Londres.- La cadena británica British Broadcasting Corporation (BBC) será sometida a revisión por las autoridades para replantear el objetivo para la que fue fundada, hace 93 años, los contenidos que debe ofrecer y definir su financiamiento en el futuro.

El gobierno británico analizará el papel de la cadena británica pública más antigua del mundo, fundada en 1922, anunció este jueves en el parlamento de Westminster el secretario de Cultura y Medios, John Whittingdale.

En la actualidad, la BBC es financiada en parte con la llamada licencia de televisión que tiene un costo anual de 145.50 libras (225 dólares) por cada casa que tenga un aparato de televisión a color.
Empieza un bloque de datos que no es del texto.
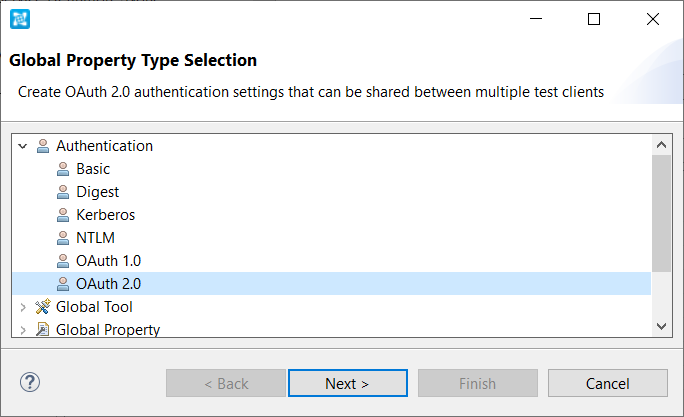
Task: Expand the Global Tool node
Action: point(23,307)
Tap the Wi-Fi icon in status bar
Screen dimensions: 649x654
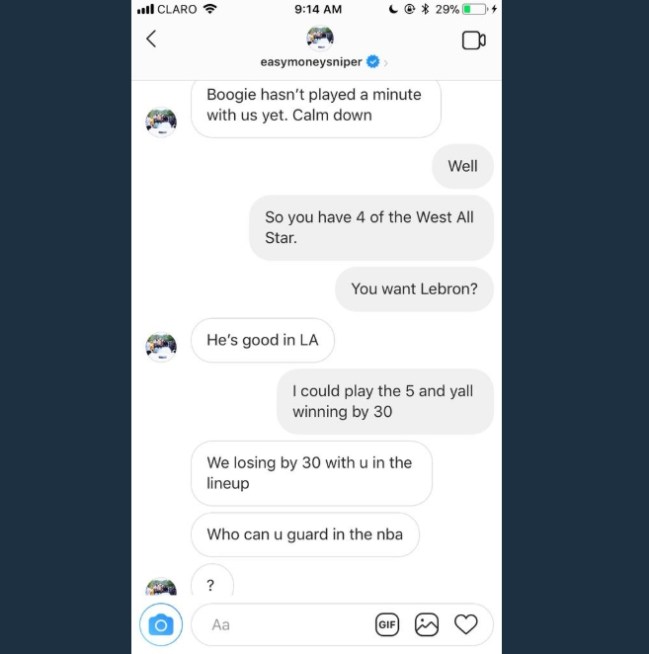click(210, 9)
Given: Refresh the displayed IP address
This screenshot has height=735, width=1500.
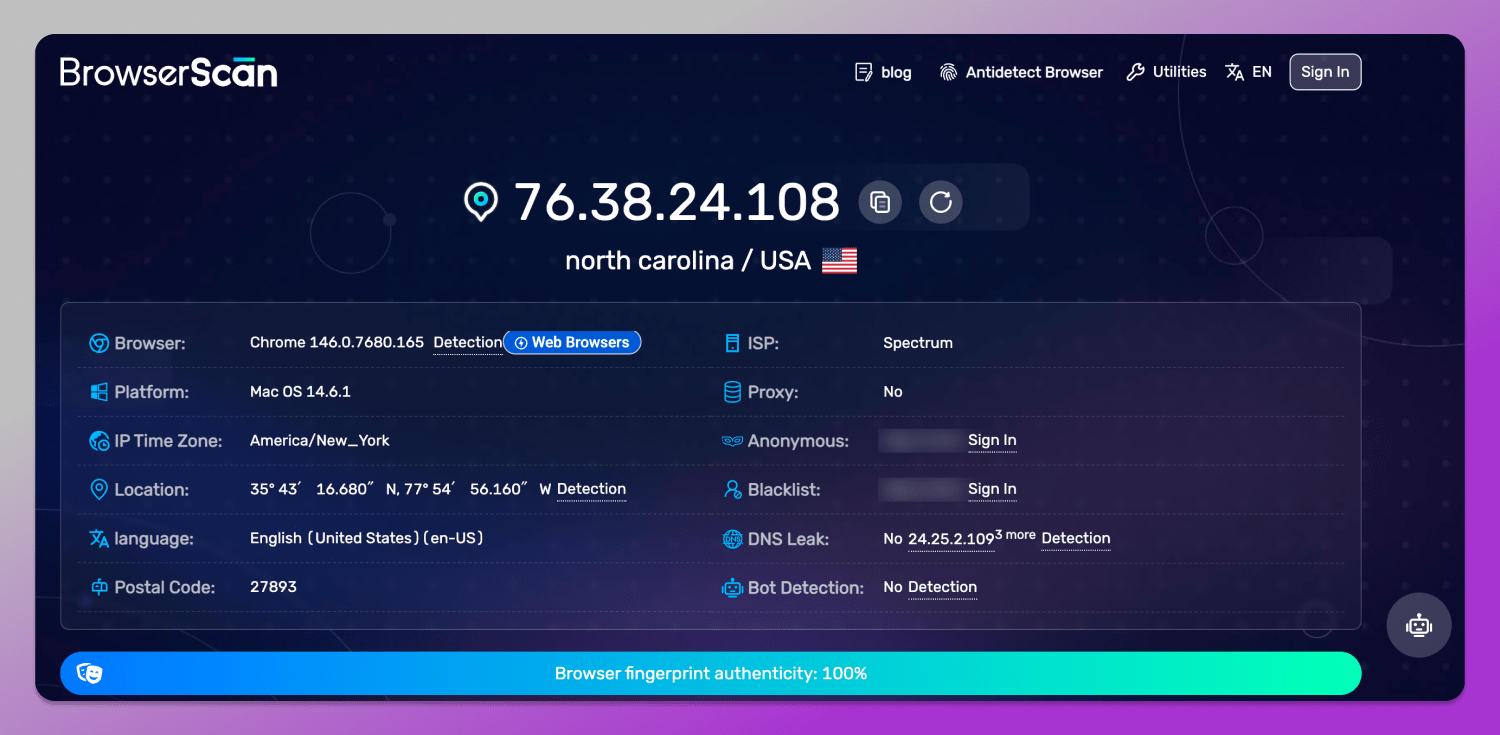Looking at the screenshot, I should 939,202.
La BBC indicó que la licencia de televisión le permite financiar la producción de programas televisivos libres de comerciales, de accionistas y de intereses políticos.

El análisis sobre el futuro de la BBC estará encabezado por el jurista David Perry, quien emitirá recomendaciones sobre la posible despenalización para quienes no paguen la licencia de televisión.

En la actualidad los evasores pueden ser llevados a la corte, pagar una multa e incluso ser encarcelados.

El ministro del gobierno conservador anunció que se estudiarán otros modelos de financiamiento: un nuevo tipo de licencia, un impuesto por casa, o un modelo híbrido de financiamiento, para que la cadena continúe ofreciendo el servicio público para la que fue creada.

El ingreso por el cobro de la licencia de televisión en 2014 fue de tres mil 700 millones de libras (cinco mil 700 millones de dólares), y obtiene otros ingresos de programas comerciales como el de automovilismo Top Gear, que es retrasmitido a una audiencia mundial de 300 millones de personas.

Al presentar el llamado reporte verde, el funcionario señaló que la revisión contempla también reducir el tamaño de la corporación.

Los resultados sobre el futuro de la BBC y las recomendaciones serán dadas a conocer en septiembre próximo.

La BBC criticó el anuncio en un comunicado por considerar que el reporte verde puede dañar la popularidad de la BBC.

“Eso sería malo para Gran Bretaña y no sería la BBC que el público ha conocido y querido en los últimos 90 años”, señaló.

El corporativo recordó que ni el personal ni los políticos son los dueños de la empresa: “Le pertenece al público. Ellos son nuestros accionistas. Ellos pagan la licencia. Su voz debe ser escuchada”, subrayó.